La più grande quotazione finora vista però non è né avvenuta negli Usa né in Asia. È la brasiliana Seguridade Participacoes, la branca assicurativa del Banco do Brasil, che ha raccolto 4,2 miliardi di dollari in aprile. Poi, la giapponese Suntory, colosso del beverage diventato celebre in occidente per essere la marca di whisky pubblicizzata da Bill Murray in “Lost in translation”, che si è quotata ottenendo circa 4 miliardi di dollari. La febbre da quotazione non riguarda solo i giganti dei mercati emergenti o le (ex) start-up del comparto tecnologico come Facebook, listata nel 2012, o Twitter, che lancerà l’Ipo a breve. No. La fame di entrare nel mercato dei capitali è omogenea.
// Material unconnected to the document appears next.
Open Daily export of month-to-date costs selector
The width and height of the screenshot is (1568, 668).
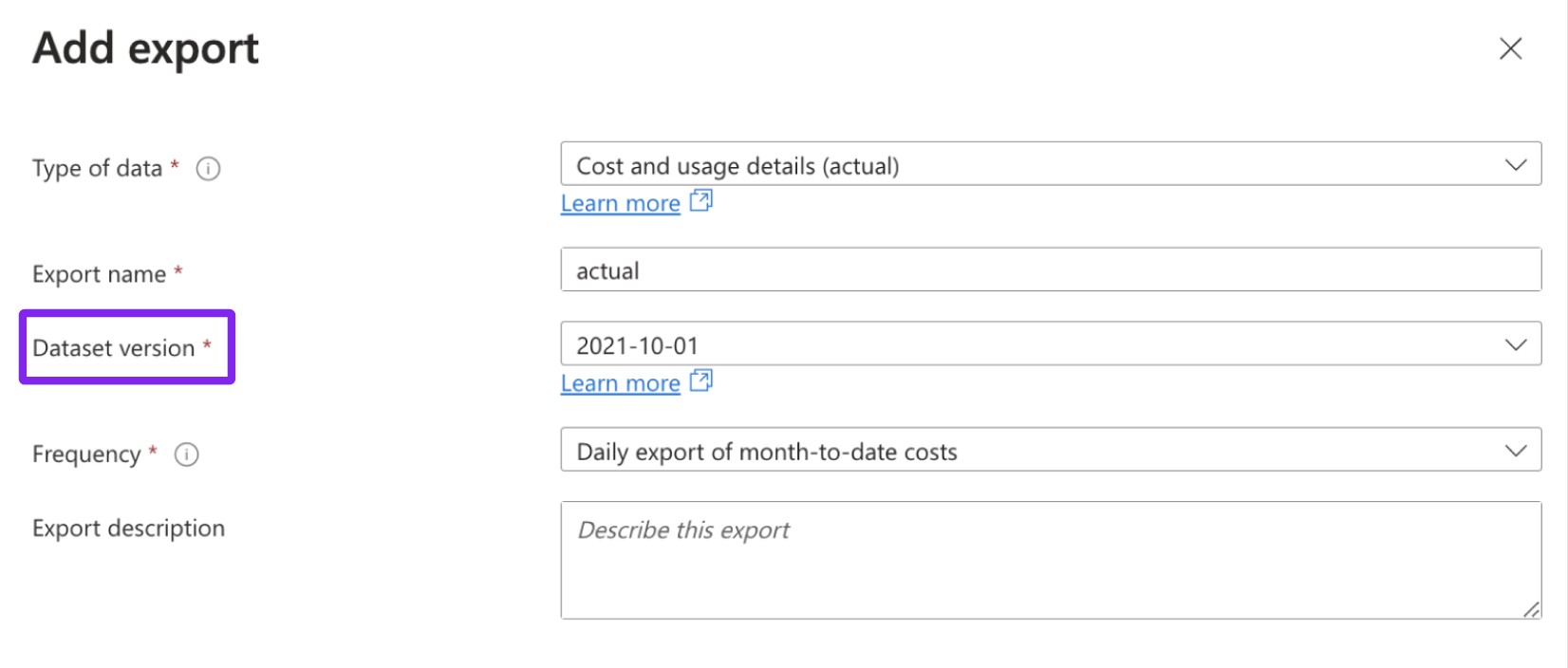coord(1051,450)
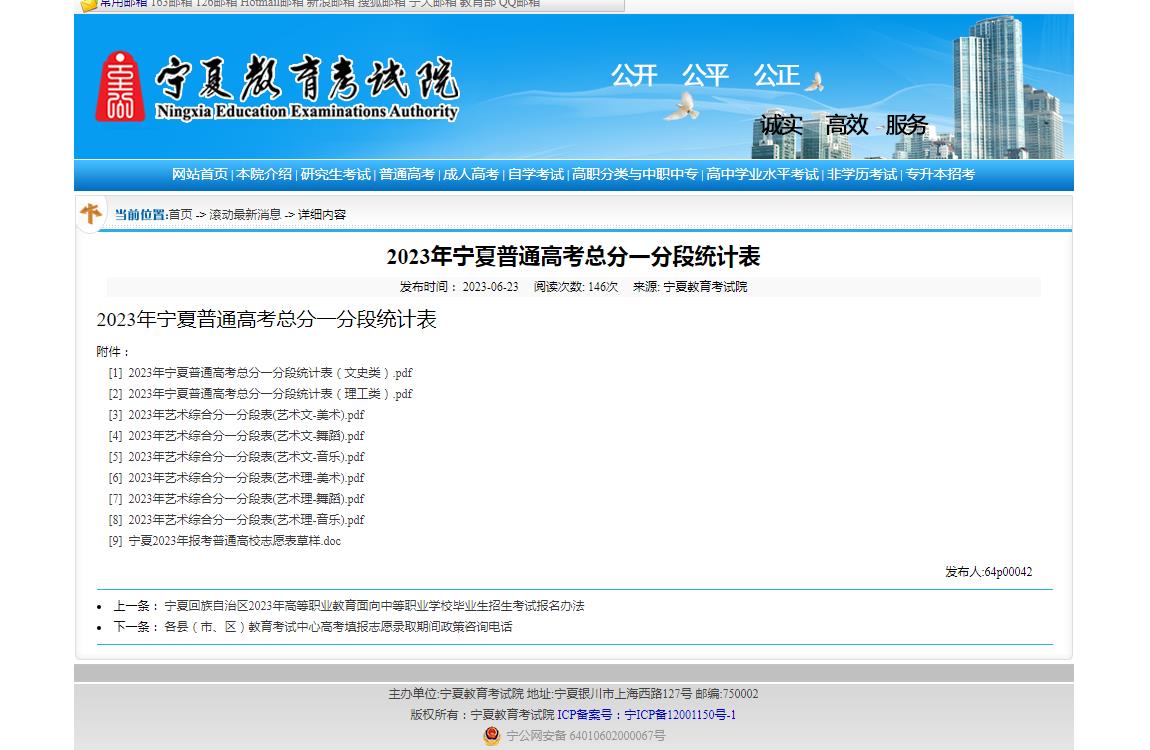Click the yellow mail icon before 常用邮箱

89,4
Poi, ma solo in versione ridotta e del tutto periferica, arriva Borsa Italiana. Improponibile il confronto con le piazze finanziarie europee, ancora meno con quelle globali. E dire che Palazzo Mezzanotte fino a dieci anni fa era una delle Borse più in vista del continente. Ora è la ventesima piazza al mondo, secondo la capitalizzazione. Era la nona nel 2002. L’analisi condotta da R&S Mediobanca sulla finanza che conta, a fine 2012 ha restituito all’Italia un posto che nessuno si attendeva di avere: quello della maglia nera fra le piazze negli ultimi dieci anni. Tralasciando Yoox, Moleskine, Brunello Cucinelli e Italia Independent, c’è uno scenario desolante. In confronto, il Tenente Drogo si sentirebbe a casa nel Deserto dei Tartari.

Competitività, attrattività, fiducia degli investitori. Tutte queste qualità, che sono le lacune che i mercati finanziari lamentano all’Italia da almeno un ventennio, possono essere ricercate anche attraverso le Ipo. «Quotarsi significa, nella maggior parte dei casi, mettersi in gioco», scrisse Warren Buffett, il guru di Wall Street, negli anni scorsi. Un concetto che sembra avulso alle società italiane.